Caloric restriction specifically refers to the restraint of nutrients overconsumption such as fat, sugar, and amino acids. Caloric restriction lowers weight and alleviates maladaptive UPR/ER stress largely through the upregulation of ER chaperones [135]. Patel and coworkers explored short-term caloric restriction in AD-transgenic mice and observed that it markedly attenuated Aβ deposition by 40–55% [136]. These data suggest that caloric restriction is a healthy dietary habit, lowering AD progression through alleviation of ER stress [136]. On the other hand, the consumption of healthy food products including whole grains, apples, avocado, flaxseeds, chia seeds, nuts, legumes, beans, soy, and olive oil, which elevates high-density lipoprotein (HDL) levels may revert constitutive ER stress reminiscent of caloric restriction [137]. Up-to-date, the mechanism underscoring HDL-induced protection against maladaptive UPR is attributed to the enhancement in the mobilization of 24-hydroxycholesterol and subsequently activation of SMO, which triggers hedgehog signaling, resulting in the alleviation of ER stress and inhibition of the UPR-induced apoptosis [137]. Also, similar results might be extrapolated to AD models. Altogether, practicing physical activity, caloric restriction, and a daily healthy diet lifestyle may serve as noninvasive means for the alleviation of ER stress and suppression of maladaptive UPR in the management of the age-related risk to develop AD.

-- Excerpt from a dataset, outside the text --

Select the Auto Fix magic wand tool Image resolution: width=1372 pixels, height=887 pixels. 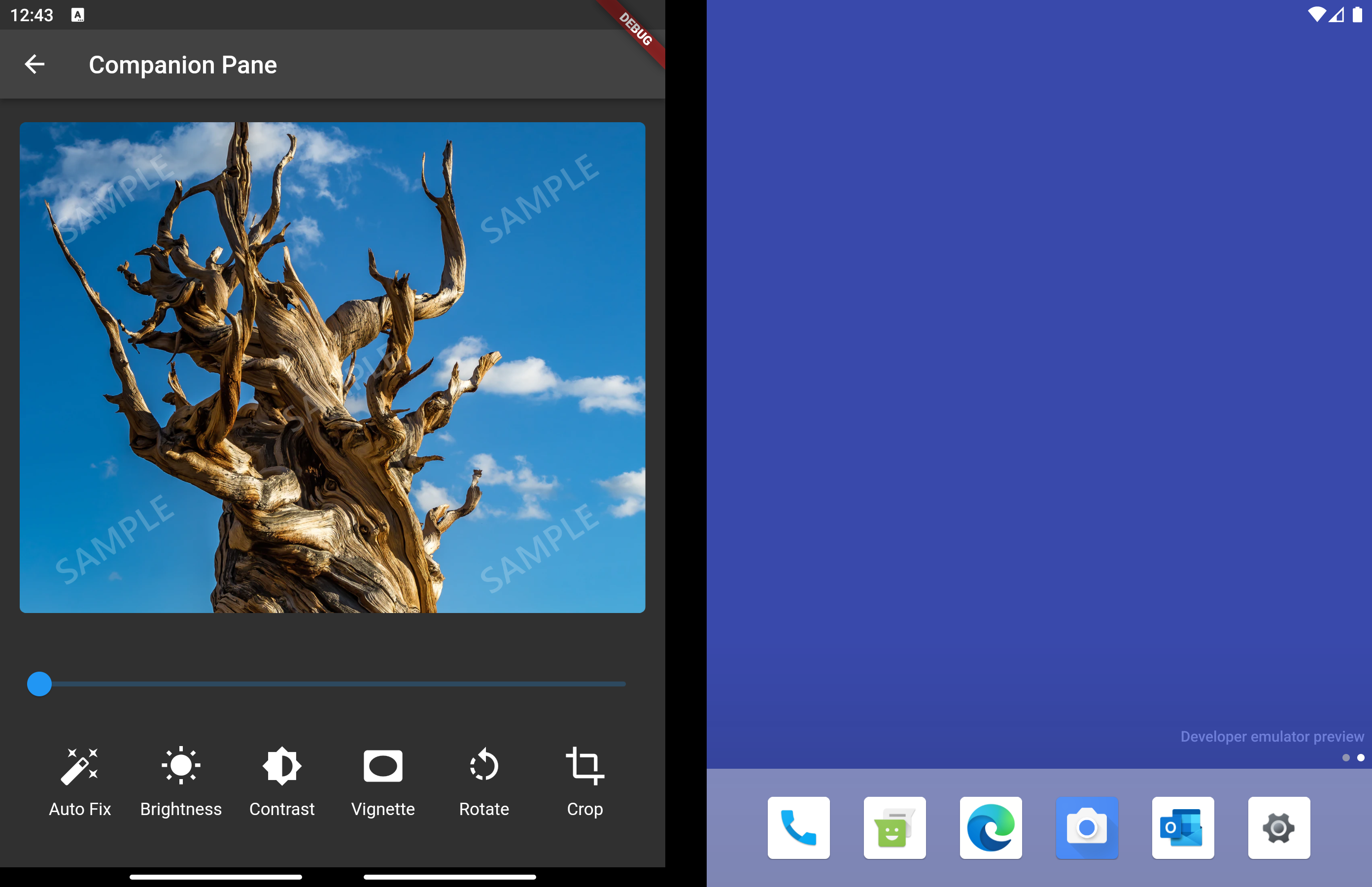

Concluding remarks and future perspectives

Recent evidence has cast new lights on the link between ER stress, UPR, and AD pathogenesis in cellular and animal models as well as human subjects. Although few conflicting studies exist, the majority of the observations have demonstrated the vicious correlation between constitutive ER stress and maladaptive UPR in AD pathogenesis and progression. It is perceived that mild ER stress occurs in the early stage of AD and the activation of the UPR is an adaptive and neuroprotective mechanism. In contrast, excessive and prolonged ER stress occurs predominantly in the advanced stages of AD and is best described as maladaptive UPR that contributes to the worsening of the disease. In this regard, suppressing maladaptive UPR by pharmacological and non-pharmacological means, while maintaining adaptive/basal UPR, can be a useful scheme to consider in the amelioration and management of AD. However, to be efficient and successful several aspects have to be taken into account before therapeutic interventions including timing, safety, drug availability, kinetics, other treatments, and patient-specific conditions. At the early stage of AD, mild ER stress is more dominant, and therefore, the maintenance of basal UPR is imperative to resolve ER stress in neurons. However, with the progression to the advanced stages of the disease, the UPR is highly activated and is characterized by maladaptive responses, therefore, suppression of the UPR could be the right therapeutic approach to consider. While the translation of the results from cell to mouse studies is generally straightforward, this, unfortunately, is not the case for human studies. We conclude that to meet the current clinical needs, the aforementioned UPR-targeting molecules and therapeutics require further development to corroborate their applicability in human AD.